Beethoven-Zyklus der Berliner Philharmoniker: Von Ludwigs Lust

Simon Rattle und die Berliner Philharmoniker haben ihren Zyklus der Beethoven-Symphonien begonnen.

Jedem Zyklus wohnt ein Zauber inne: In der geballten Aufführung einer Werkgruppe lebt die Hoffnung fort, dass das Ganze doch mehr sein könnte als die Summer seiner Teile. Das gilt umso mehr, wenn Werke von als Giganten anerkannten Komponisten auf den Pulten liegen. Was aber sollte einem Zyklus sämtlicher Symphonien Beethovens gleichkommen? Simon Rattle, der sich mit seinen Musikern in der Philharmonie zwei Mal hintereinander dieser Herausforderung stellt, beschreibt die zu bezwingende Werkkette als „eine Art Mount Everest“.

Nach dem zweiten Weltkrieg dauerte es lange, bis sich die Philharmoniker an eine geschlossene Sicht auf Beethovens titanische Klangwelt wagten. Karajan machte 1960 den Anfang, auf Tournee in Paris. Nach jubelnden Kritiken spielten die Philharmoniker den Zyklus wiederholt auswärts und nahmen ihn dreimal auf. In Berlin gab Karajan ihn nur ein einziges Mal, zur Jahreswende 1973/74. Abbado dirigierte sämtliche Beethoven-Symphonien erst 2001 – in Rom und Wien. Im gleichen Jahr stellte Rattle eine Sicht auf den Zyklus bei den Berliner Festwochen vor, am Pult der Wiener Philharmoniker. 2008 dirigierte er dann Beethoven in Kombination mit Webern: ein dramaturgischer Kunstgriff, der einem absoluten Deutungsanspruch von vornherein eine Absage erteilte. Und Rattle-Kritiker darin bestärkte, dass der Philharmoniker-Chef im innersten Kernrepertoire schwächele.
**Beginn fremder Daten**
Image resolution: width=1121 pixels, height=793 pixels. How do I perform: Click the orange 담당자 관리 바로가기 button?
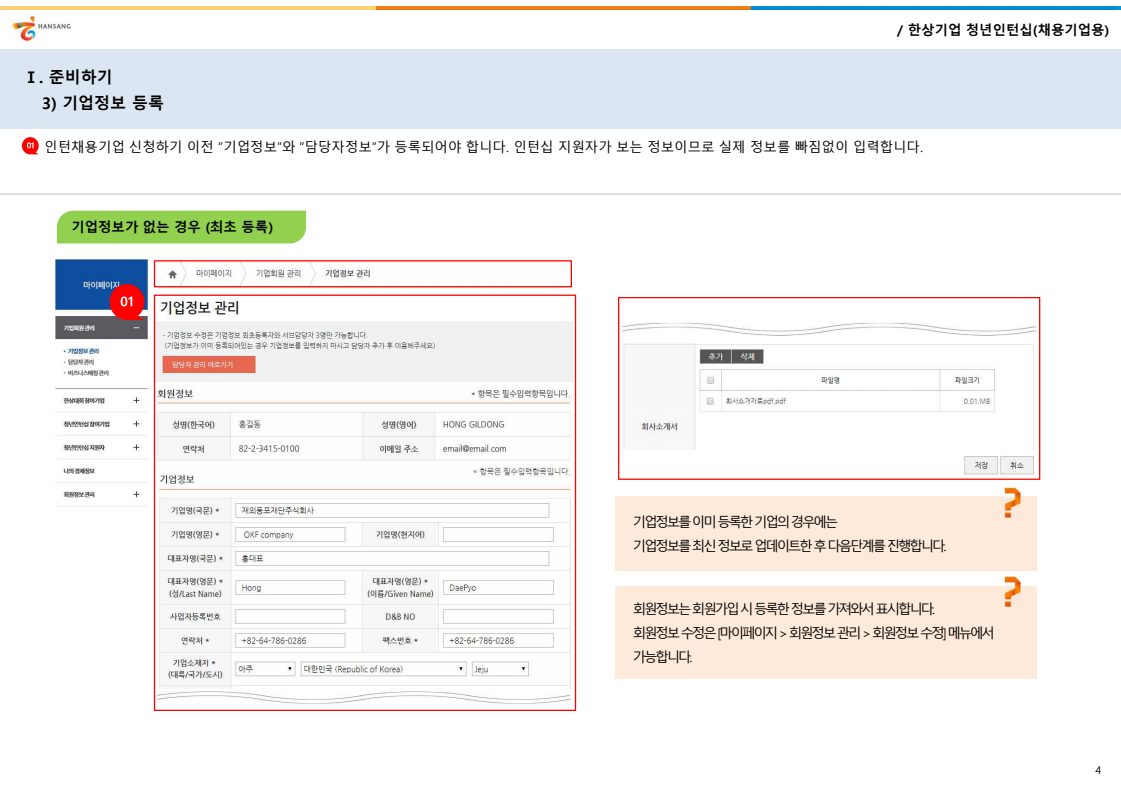tap(208, 365)
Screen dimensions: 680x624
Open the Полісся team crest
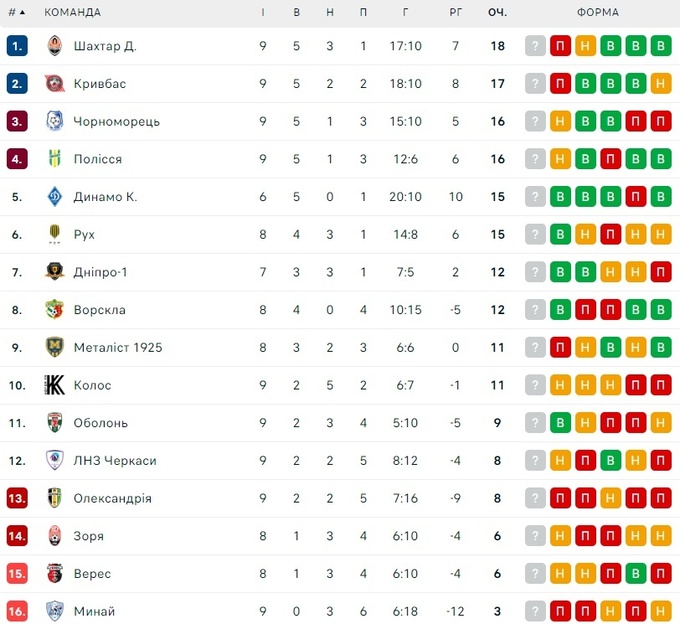(55, 159)
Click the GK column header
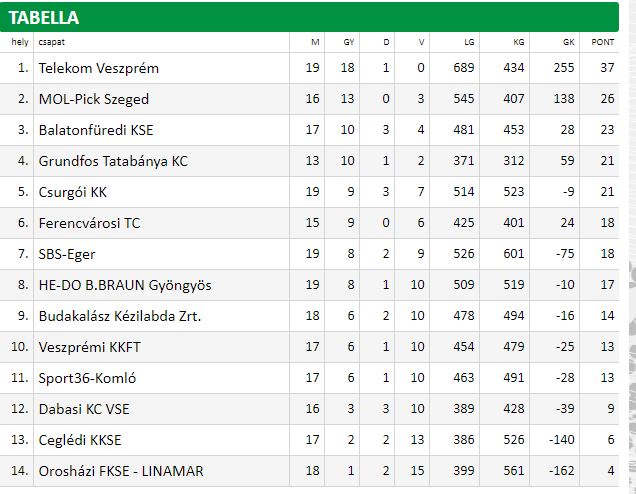 pyautogui.click(x=569, y=42)
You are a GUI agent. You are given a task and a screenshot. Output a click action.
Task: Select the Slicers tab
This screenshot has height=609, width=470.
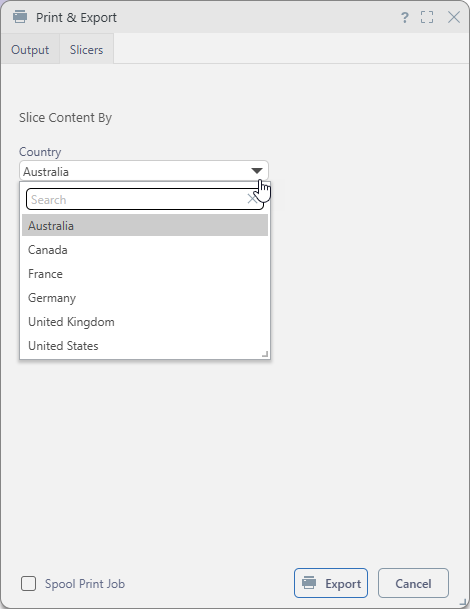pyautogui.click(x=86, y=50)
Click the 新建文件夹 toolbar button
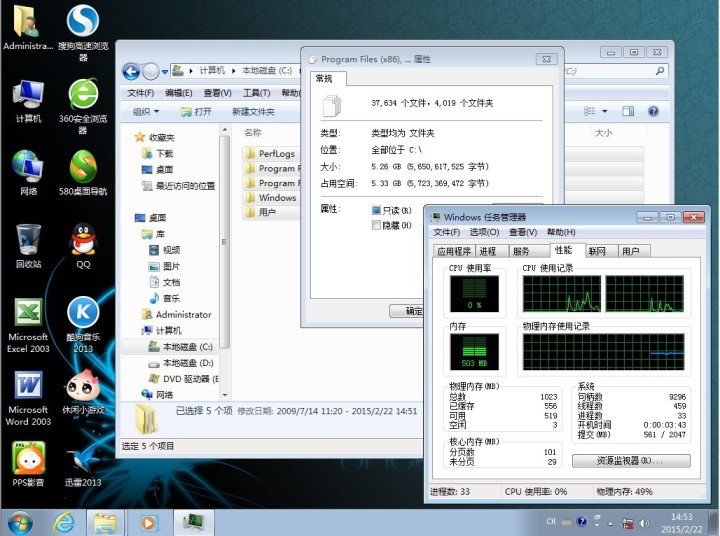This screenshot has width=720, height=536. pyautogui.click(x=253, y=112)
Zufriedenheit statt Ehrlichkeit

Nun also Beethoven pur – und ja, es geht wieder vor allem um die Außenwirkung. In der laufenden Spielzeit werden die Philharmoniker ihren Zyklus auch in Paris, Wien, New York und Tokio spielen. Eine weltweite Verwertung in „medialer Gesamtheit“ begleitet die Konzerte. Dabei kann man beinahe vergessen, was Rattle über die Symphonien denkt: „Sie verlangen von uns, sehr aufrichtig zu sein, weil sie eine neue Art von Musik darstellen, eine ehrliche und direkte Musik, die es vorher so nicht gegeben hat.“ Am ersten Abend mit den Symphonien 1 und 3 konnte man diese Direktheit auch als verbissenes Ringen um Gegenwart erleben. Doch die Zeit eines wie neu erlebten Beethoven, befeuert durch die kritische Neuausgabe seiner Werke, scheint vorüber. Jetzt zählt, wie man sie in der Tradition, auch der eigenen, zu verankern weiß. Hier wird es eng zwischen forciertem Grimm und glänzenden Solisten, die latent den Rahmen sprengen. Rattles Haydn-Spaß hätte der Ersten geholfen, der Dritten seine Mahler-Manie. So aber bleibt vorerst: ein Orchester, das sehr mit sich zufrieden ist.

Die Berliner Zyklen gehen bis zum 16.10. Die Konzerte sind ausverkauft, werden aber in der Digital Concert Hall übertragen, das Konzert am 15.10. auch im Kino.